| ENTRIES SHOWN |
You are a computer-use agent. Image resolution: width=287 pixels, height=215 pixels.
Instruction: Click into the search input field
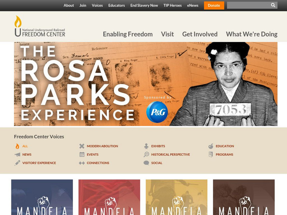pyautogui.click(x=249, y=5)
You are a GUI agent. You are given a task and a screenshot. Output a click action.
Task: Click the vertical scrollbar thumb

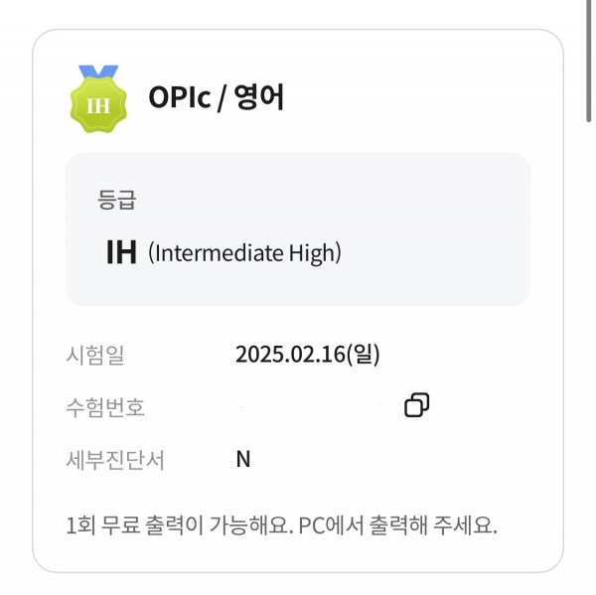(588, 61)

--

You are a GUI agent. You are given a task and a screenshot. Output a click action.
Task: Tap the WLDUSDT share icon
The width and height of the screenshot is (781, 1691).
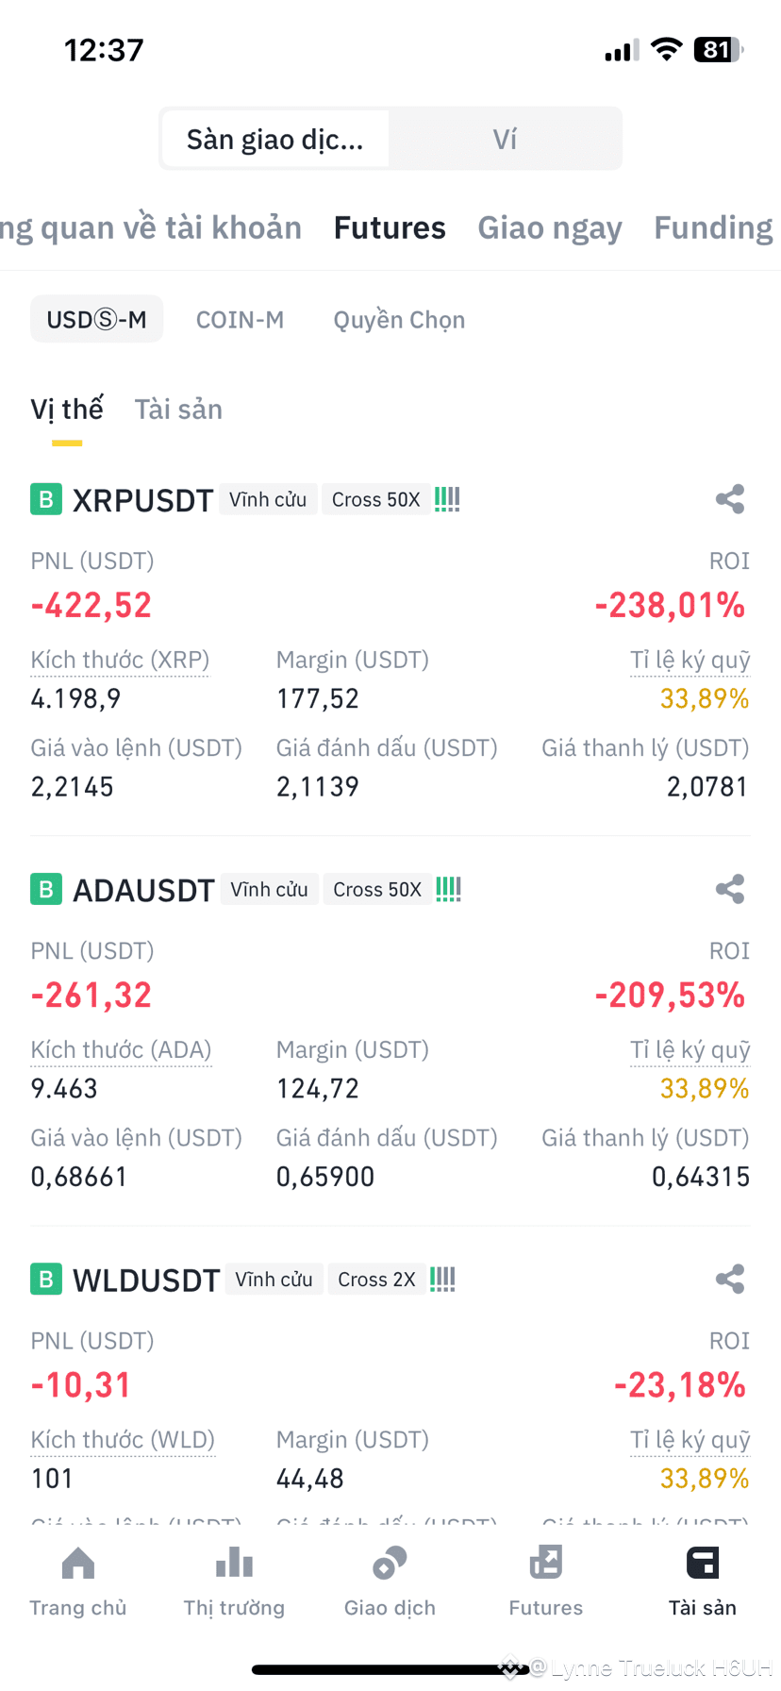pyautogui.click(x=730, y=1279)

| SHORT PROBLEM |
Report every line of the data above that contains the string "height".

| CORRECT OUTPUT |
You are a computer-use agent. Image resolution: width=287 pixels, height=215 pixels.
The width and height of the screenshot is (781, 1691).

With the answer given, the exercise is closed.